▶ Document excerpt:
──────
What is the situation of the olive oil producers in Italy? what are the main challenges they have to afford?
Italian olive growing is complex because it has a thousand facets, each with its own characteristics and problems. A common concern is climate change and its impact on olive productivity, year after year but also in the long term. Then there are the hotspots. Xylella in Apulia, which should become a European problem, continues its advance northwards, almost in the face of general indifference. The progressive abandonment of olive groves, especially in the marginal areas of central Italy. The salinisation of water tables and the risk of desertification of some important areas, especially in Puglia and Sicily. These are challenges of the times that must be faced and overcome.
What are the most important initiatives that Italia Olivícola is implementing to strengthen the olive oi food chain?
CIA Agricoltori Italiani is first and foremost stimulating policy on the main challenges facing Italian olive growing. We have been calling for a national olive plan and we have found a sensitive and attentive interlocutor in the Undersecretary for Agricultural Policy responsible for olive oil, Patrizio La Pietra. We also believe in the synergy of the supply chain, having created the FOOI interprofession as a means of balancing relations, including economic relations, between the various actors. Thus was born the Ethical Pact, which brings together the most representative acronyms of the sector, for an olive-growing system that guarantees fair remuneration for all, but above all a high quality extra virgin olive oil for the consumer. We then spoke to many olive grower friends from all over the Mediterranean, so that differences are not a cause for division.
How has consumer perception of olive oil evolved in Italy and in the world, and is demand shifting towards healthier olive oil?
The Covid19 pandemic has changed people's approach to many aspects of life, including food. People consume less but better. This also applies to extra virgin olive oil. It is not necessarily a bad thing that consumption of extra virgin olive oil has gone from 10 to just over 8 litres/capita/year in Italy, if quality and consumer awareness have increased. Extra virgin olive oil is not a fat or vegetable oil like any other. We strongly oppose a commodity vision, which I have often referred to as Coca Cola oil. Oil is scarce, and with climate change perhaps even more so, and precious. Devaluing it makes no sense; on the contrary, it must be valued. Every citizen of the world has only 0.33 litres of olive oil.
──────
▶ Dataset records:
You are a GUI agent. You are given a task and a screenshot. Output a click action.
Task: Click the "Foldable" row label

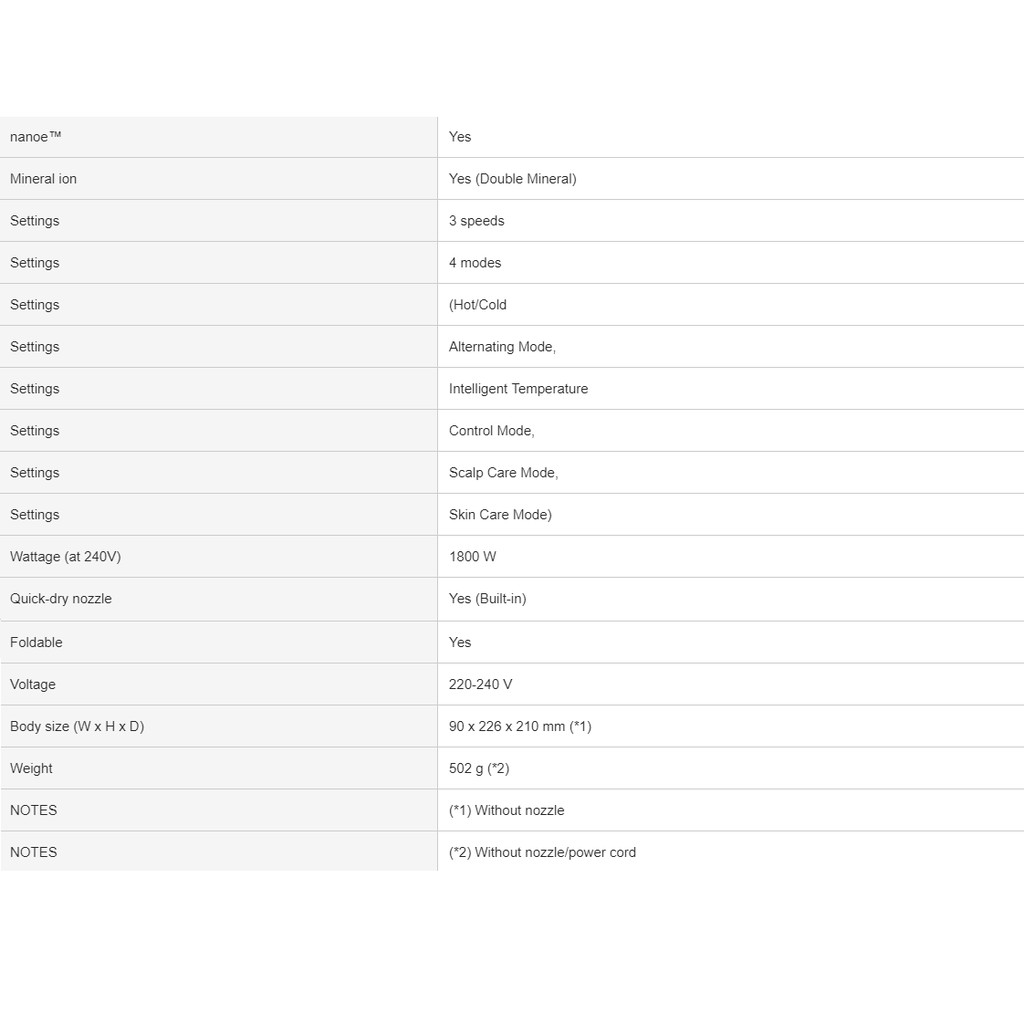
──────
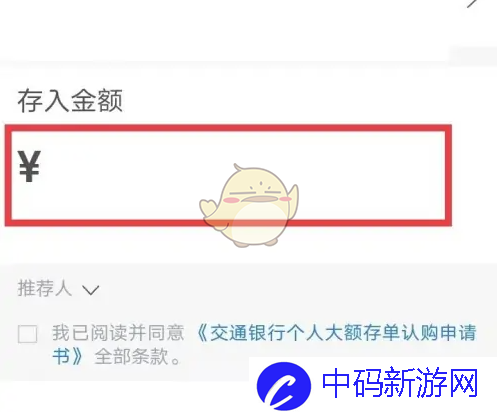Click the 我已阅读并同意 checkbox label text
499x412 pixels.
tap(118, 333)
──────
▶ Work order 1: Write out verbatim the passage of the olive oil interview from "What is the" up to and including "faced and overcome.".
▶ Work order 2: Carry on the olive oil interview from its final sentence.

▶ Response box 1:
What is the situation of the olive oil producers in Italy? what are the main challenges they have to afford?
Italian olive growing is complex because it has a thousand facets, each with its own characteristics and problems. A common concern is climate change and its impact on olive productivity, year after year but also in the long term. Then there are the hotspots. Xylella in Apulia, which should become a European problem, continues its advance northwards, almost in the face of general indifference. The progressive abandonment of olive groves, especially in the marginal areas of central Italy. The salinisation of water tables and the risk of desertification of some important areas, especially in Puglia and Sicily. These are challenges of the times that must be faced and overcome.

▶ Response box 2:
In addition, you are also the vice presidente of the Advisory Committe of the IOC, how do you see the olive oil consumption from this perspective?
The experience of being vice-president of the IOC Advisory Committee is very valuable, for me personally but also for the association I represent. It is a useful moment of confrontation with other sensibilities and perspectives. In the future I believe there are only opportunities for olive oil. When it is of high quality, it is a healthy and good product. The main challenge, I think, is to make young people understand it. People of my generation know this, but young people do not always have this awareness, attracted by more cosmopolitan food models. Extra virgin olive oil must also come out of an ethnic gastronomic vision, only suitable for Mediterranean recipes.
To end, you've got an important european promotion project for the next years. Could you please explain what are you going to do and the objetives?
The dissemination of an olive oil culture based on quality, typicity, traceability and sustainability will be the priority of the next promotional actions. Meeting with consumers and professionals to make them perceive the value of these key elements for the olive growing of the future, illustrating why an extra virgin olive oil of these characteristics has a higher cost but also greater benefits for the individual and society.